How to connect to your sbatch running job

 

Slurm allows you to connect, with a standard terminal shell, to the nodes where your jobs are running. From those shell connections you will be able to use the same computational resources allocated for your jobs. You can also run a command, directly from login nodes, against resources allocated to a separate already running job.

This feature can be useful for:

  • monitoring in real time your sbatch running jobs (you can use commands like "top" or “ps” to check your processes or look at the content of local /tmp folders on the compute node)

  • using resources allocated to a running sbatch job that you know might be idle at a given time. For example use GPU or CPU computing power when temporarily idle.

  • Get immediate access to some computational resources if you are in a urgent need.
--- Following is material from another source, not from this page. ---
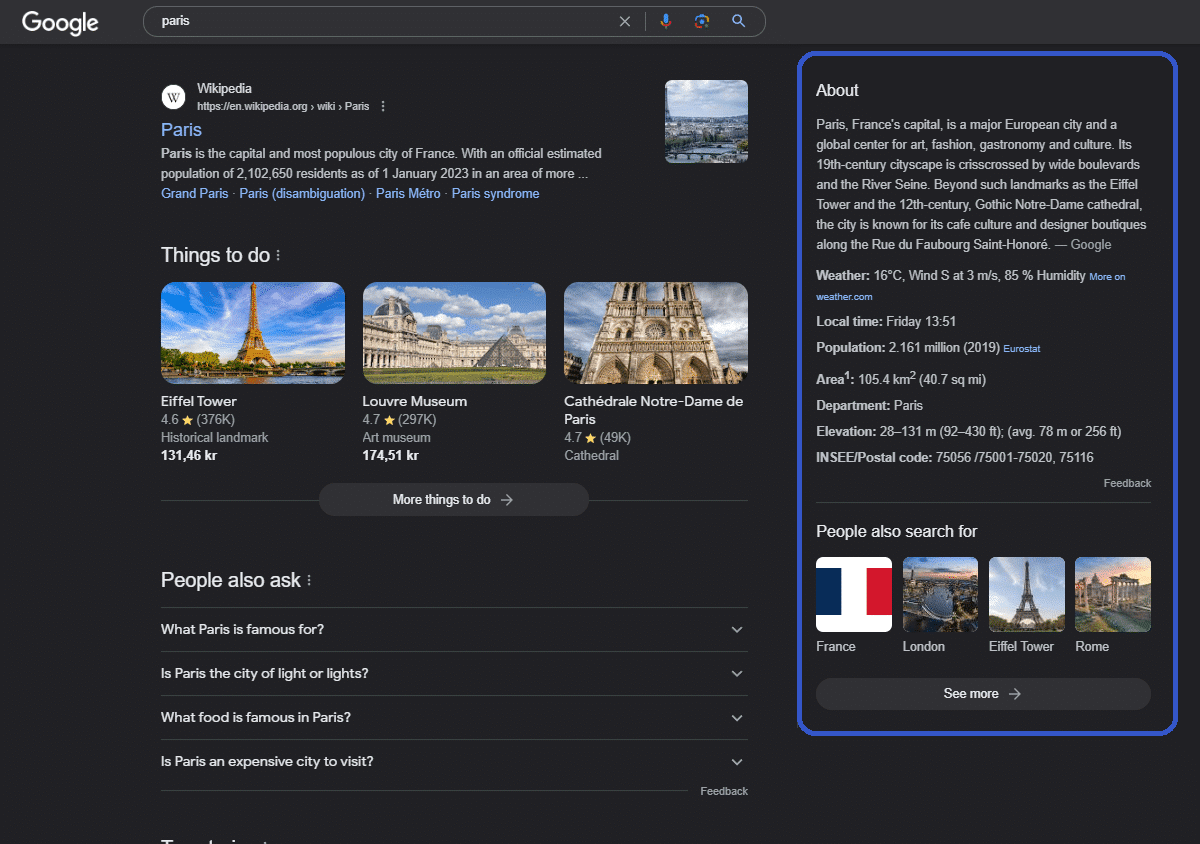Open Google Lens image search
Viewport: 1200px width, 844px height.
[x=702, y=21]
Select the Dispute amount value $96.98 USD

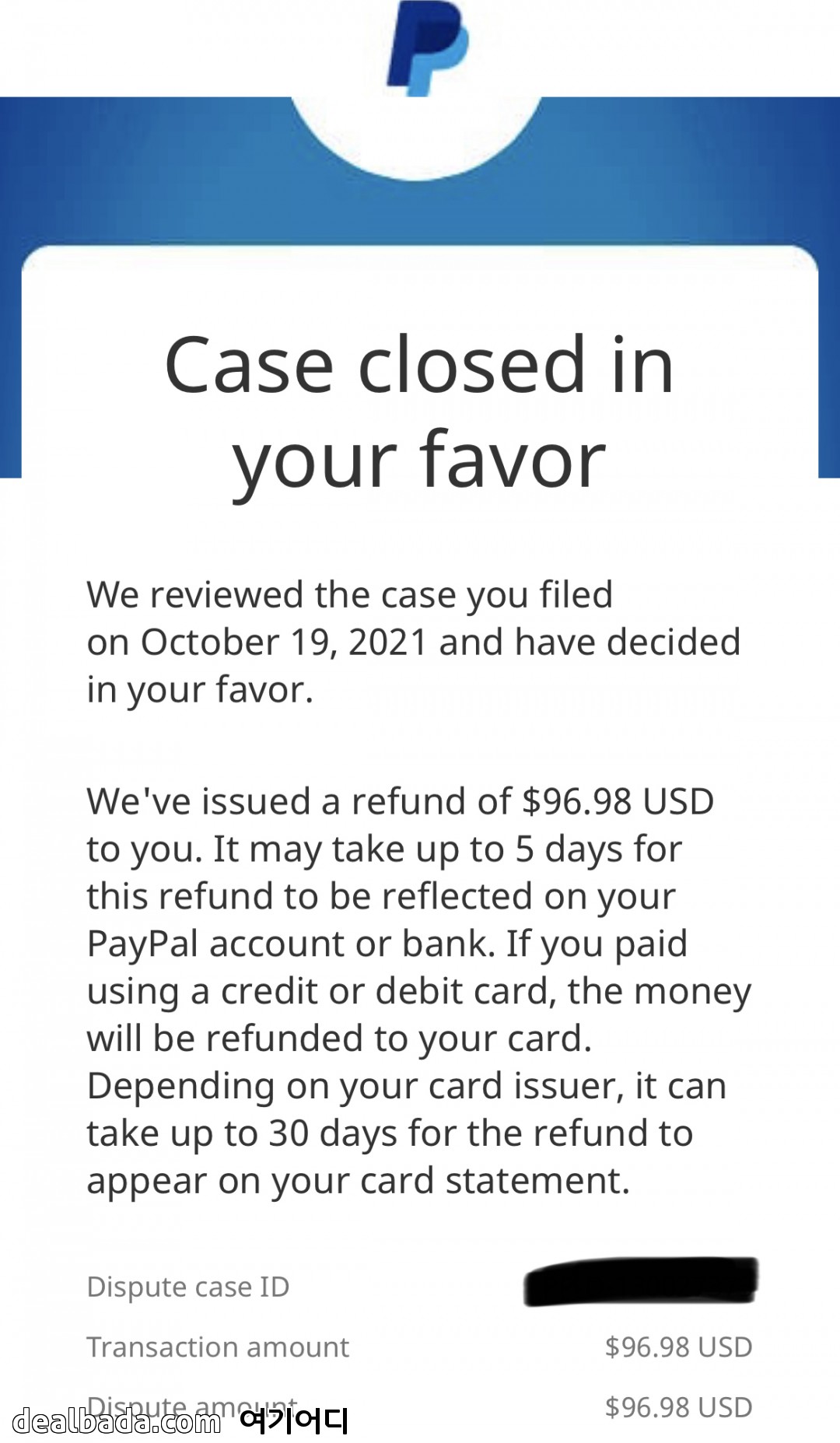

For example, you might be running a GPU jobs and still have enough VRAM (GPU memory) free on that card that could be used to run a separate process.

The syntax to use is srun --jobid=<jobid_number> ... followed by your desired command.

The shell or the commands started via srun --jobid will be constrained to use only the resources available to the jobid job.

This below is an example of how you can connect from a login node to a running sbatch job.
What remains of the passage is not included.